EXERCISE TASKS ▸
(A) Answer these questions using the Disney settlement summary:
(i) Which judge is the motion for preliminary approval before?
(ii) On what date does the class period begin?
(iii) Which channel did Disney allegedly use to force the carriage agreements?
Mark each answer (i), (ii), (iii), one per line.
(B) Write the next part of the Disney settlement summary, starting right after its final sentence.

SOURCE ▸
-- START --

Class counsel filed a motion for preliminary approval of the settlement on March 6, 2026 in the U.S. District Court for the Northern District of California before Judge Edward J. Davila. The $50 million fund is non-reversionary, meaning any unclaimed money does not go back to Disney. The settlement also includes injunctive relief designed to address the alleged harm to competition in the streaming live TV market.
Disney denies all allegations and any wrongdoing but agreed to settle to avoid the costs and risks of continued litigation.
YouTube TV Class vs. DirecTV Stream Class
There are two separate settlement classes. The YouTube TV Settlement Class covers anyone who purchased a YouTube TV subscription between April 1, 2019 and the date the court grants preliminary approval. The DirecTV Stream Settlement Class covers anyone who purchased a DirecTV streaming live pay TV subscription during the same period, including subscriptions sold under the names DirecTV Stream, DirecTV Now, and AT&T TV Now. You do not need to be a current subscriber — if you subscribed at any point during the class period and later canceled, you are still a potential class member.
What Was the Lawsuit About?
The lawsuit alleged that Disney used its ownership of ESPN — the most expensive channel on any streaming or cable TV platform — and its control of Hulu + Live TV to force anticompetitive agreements on every major streaming live TV provider in the United States. These agreements, known as "carriage agreements," allegedly contained two key provisions that allowed Disney to inflate prices across the entire market.

-- END --

STORED DATA ▸

-- START --

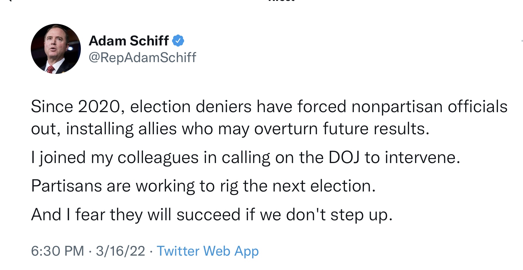Open the more options dots at right edge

-- END --

RESPONSES IN ORDER ▸
(A)
(i) Judge Edward J. Davila
(ii) April 1, 2019
(iii) ESPN

(B)
First, the agreements allegedly required that ESPN be included in the base (cheapest) package offered by every streaming live TV provider. This meant that no provider could offer a cheaper package without ESPN, even though surveys showed that more than half of subscribers would have preferred to drop ESPN if it meant saving money.
Second, the agreements allegedly contained "Most Favored Nation" (MFN) clauses that prevented any provider from getting a better deal on ESPN than what Disney gave to others. Because Disney also owned Hulu + Live TV — a direct competitor to YouTube TV and DirecTV Stream — Disney could effectively set a price floor for the entire market simply by raising the price of its own product. Competitors had no way to undercut Disney on price because their single largest cost input (ESPN) was controlled by Disney.
The result, according to the lawsuit, was that streaming live TV prices nearly doubled since Disney took control of Hulu in May 2019. YouTube TV's base package went from $35 to $65 per month. DirecTV Stream's base package went from $35 to $70. And during the brief December 2021 dispute when YouTube TV temporarily dropped Disney channels, YouTube TV publicly stated it would offer an ESPN-less package at $15 less per month — direct evidence of how much ESPN was adding to every subscriber's bill.
Why Did YouTube TV Prices Go Up So Much?
When YouTube TV launched in 2017, it cost $35 per month. By 2022, it cost $65. The lawsuit argued this was not the result of normal market forces but of Disney's deliberate strategy to maintain the "ESPN tax" — the mandatory monthly fee every live TV subscriber pays for ESPN whether they watch sports or not.
ESPN has historically been the most expensive channel on any TV platform, costing providers $9 or more per subscriber per month as of 2017. For decades, Disney required that ESPN be included in every basic cable package in America, meaning tens of millions of people who never watched ESPN were subsidizing those who did. When cord-cutting caused millions of Americans to cancel cable and satellite TV, Disney lost subscribers and revenue. Rather than compete on price or launch a standalone ESPN streaming product, Disney allegedly used its new ownership of Hulu to recreate the same mandatory ESPN bundling structure on streaming platforms.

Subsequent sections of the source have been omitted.